Walk the Week - Keeping it Simple
I remember taking advice from a Queen’s Counsel – a senior barrister in the English legal system – on the wording of an important letter in a dispute. Having listened he immediately dictated the letter to me over the phone. It was perfect - short and making all the points required in elegant and above all simple prose. It neatly avoided all of the potential legal hazards I was worried about.
By contrast how many times have promising projects developed a new and very clever system or way of working, only for it to founder and not be taken up in practice because the intended users find it too complex.
Really good presenters on intricate and difficult professional topics can explain their subject in simple terms so the audience can actually understand even if they don’t have quite the same expertise. As Albert Einstein said; “If you can’t explain it, you don’t understand it well enough.”

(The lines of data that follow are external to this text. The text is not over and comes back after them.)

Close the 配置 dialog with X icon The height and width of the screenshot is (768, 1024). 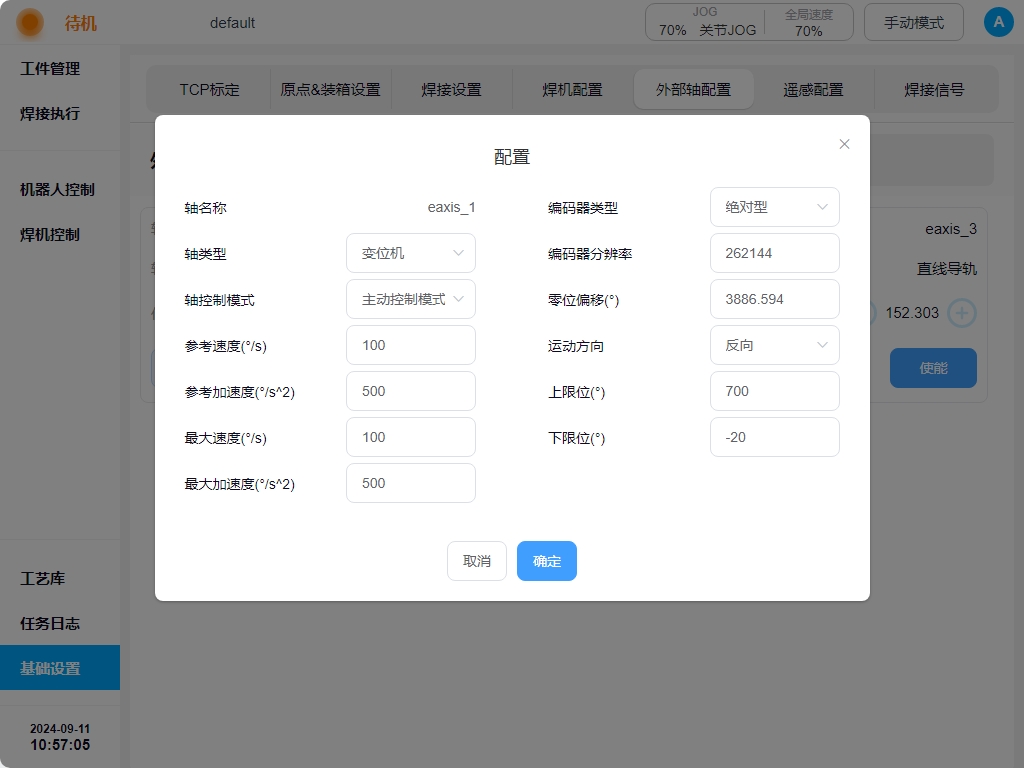[x=844, y=144]
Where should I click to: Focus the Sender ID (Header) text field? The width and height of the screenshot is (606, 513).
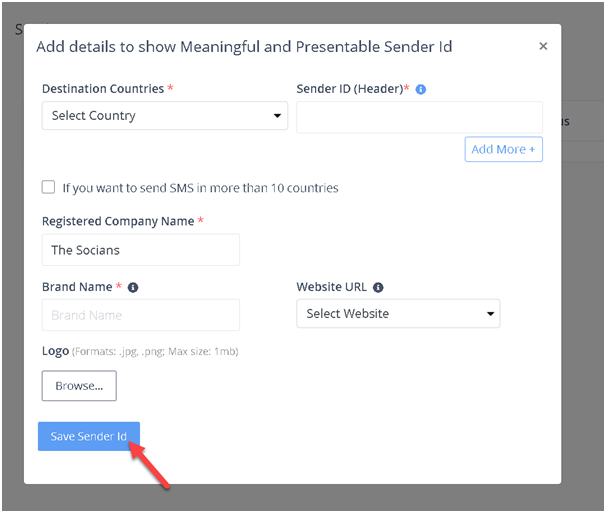419,116
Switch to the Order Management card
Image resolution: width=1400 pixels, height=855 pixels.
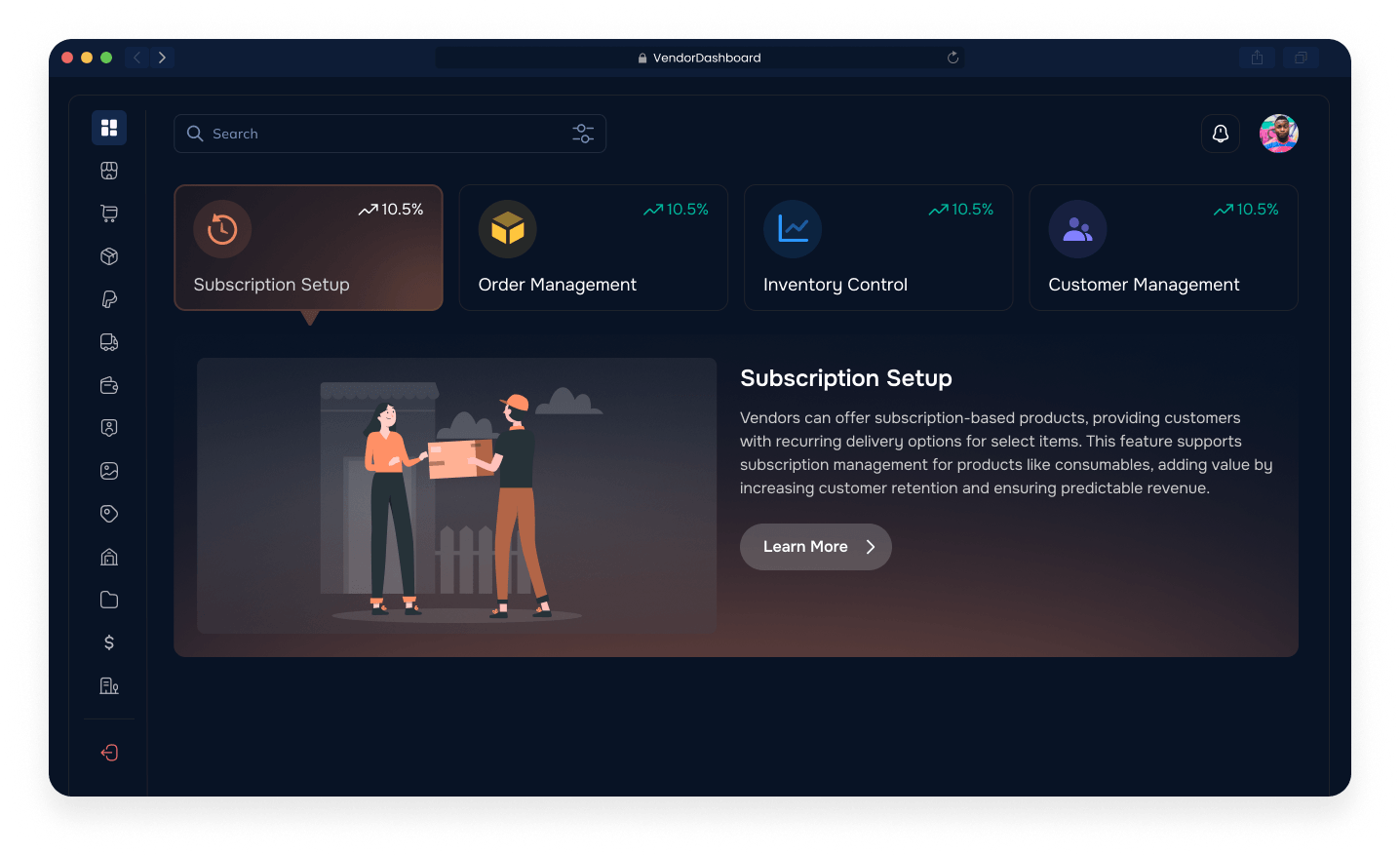tap(593, 248)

They are applying the KISS principle – an acronym for Keep It Simple Stupid. This is described by Wikipedia as a design principle noted by the U.S. Navy in 1960. The KISS principle states that most systems work best if they are kept simple rather than made complicated; therefore, simplicity should be a key goal in design, and unnecessary complexity should be avoided.

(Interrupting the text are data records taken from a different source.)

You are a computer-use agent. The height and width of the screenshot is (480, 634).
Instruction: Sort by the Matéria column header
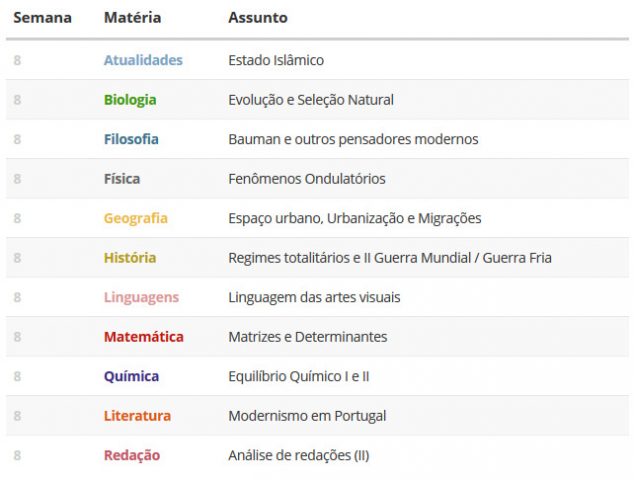132,18
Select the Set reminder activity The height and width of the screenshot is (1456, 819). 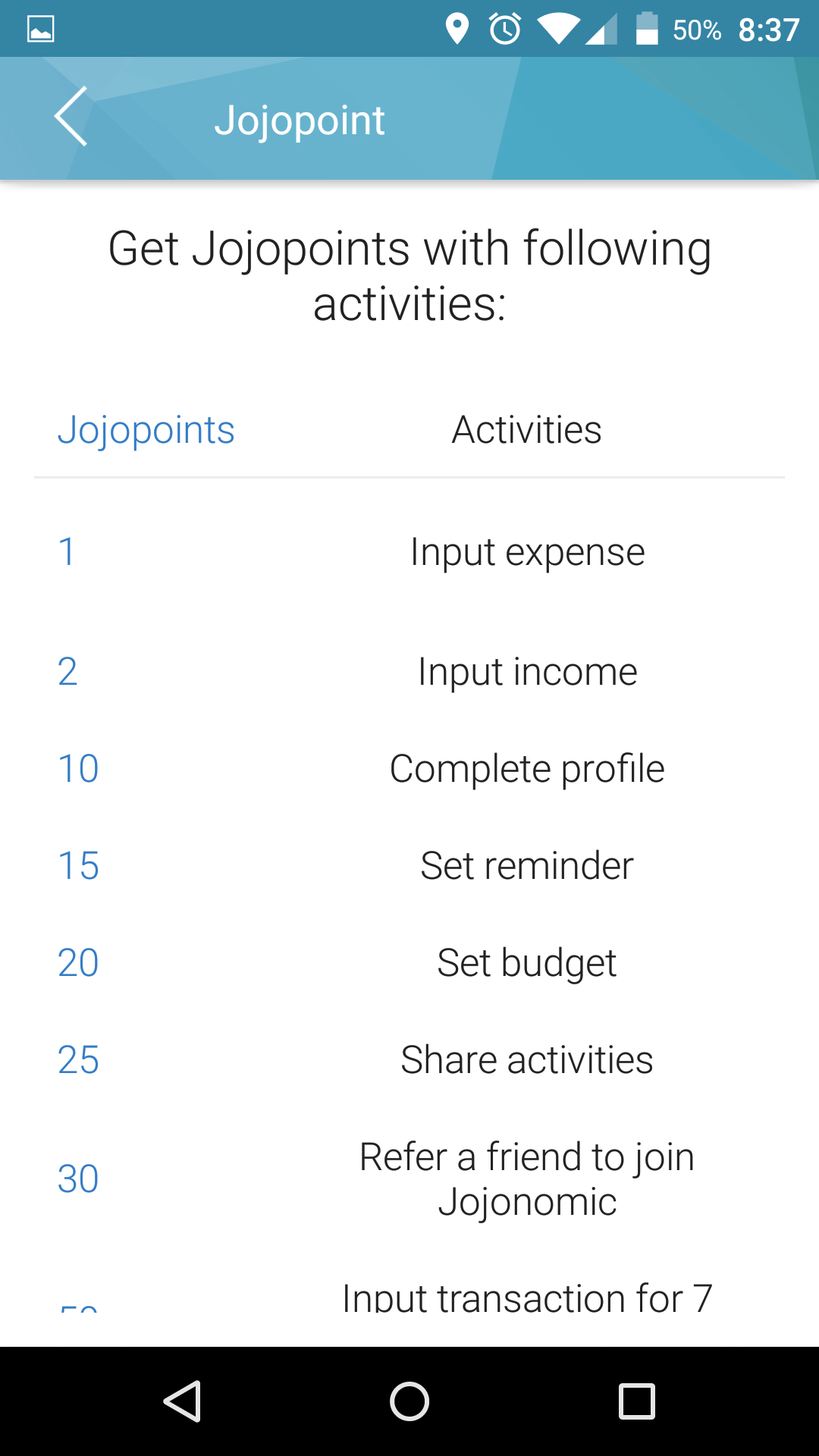tap(527, 866)
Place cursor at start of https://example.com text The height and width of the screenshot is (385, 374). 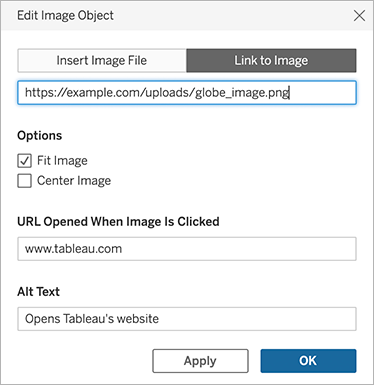pos(25,92)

The phrase was first said to have been coined by the late Kelly Johnson, who was the lead engineer at the Lockheed Skunk Works (a place responsible for the S-71 Blackbird spy plane amongst many other notable achievements). As Wikipedia goes on to say The principle is best exemplified by the story of Johnson handing a team of design engineers a handful of tools, with the challenge that the jet aircraft they were designing must be repairable by an average mechanic in the field under combat conditions with only these tools. Hence, the "stupid" refers to the relationship between the way things break and the sophistication available to repair them.

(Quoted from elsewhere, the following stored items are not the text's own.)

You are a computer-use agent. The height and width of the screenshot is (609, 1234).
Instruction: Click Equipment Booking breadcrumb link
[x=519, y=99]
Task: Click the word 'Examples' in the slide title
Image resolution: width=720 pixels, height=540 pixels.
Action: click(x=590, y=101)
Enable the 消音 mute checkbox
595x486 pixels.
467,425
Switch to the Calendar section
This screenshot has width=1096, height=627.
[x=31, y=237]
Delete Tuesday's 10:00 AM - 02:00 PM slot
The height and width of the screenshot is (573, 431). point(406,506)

KISS is now seen as an important design principle in many engineering professions (including software engineering) and is often brought to bear by managers in many professions as well as by trainers and educators– see KISS (Keep it Simple, Stupid) - A Design Principle.
This article 10 Tips To KISS Your Life also suggests the principle has quite a general application Too many people over-complicate things in life. This can lead to paralysis by analysis. If you apply the KISS principle to your life, you will be more productive, feel better about the decisions you make, and can have a happier and more pleasant disposition.
Leonardo Da Vinci’s sums it up well when he says “Simplicity is the ultimate sophistication”.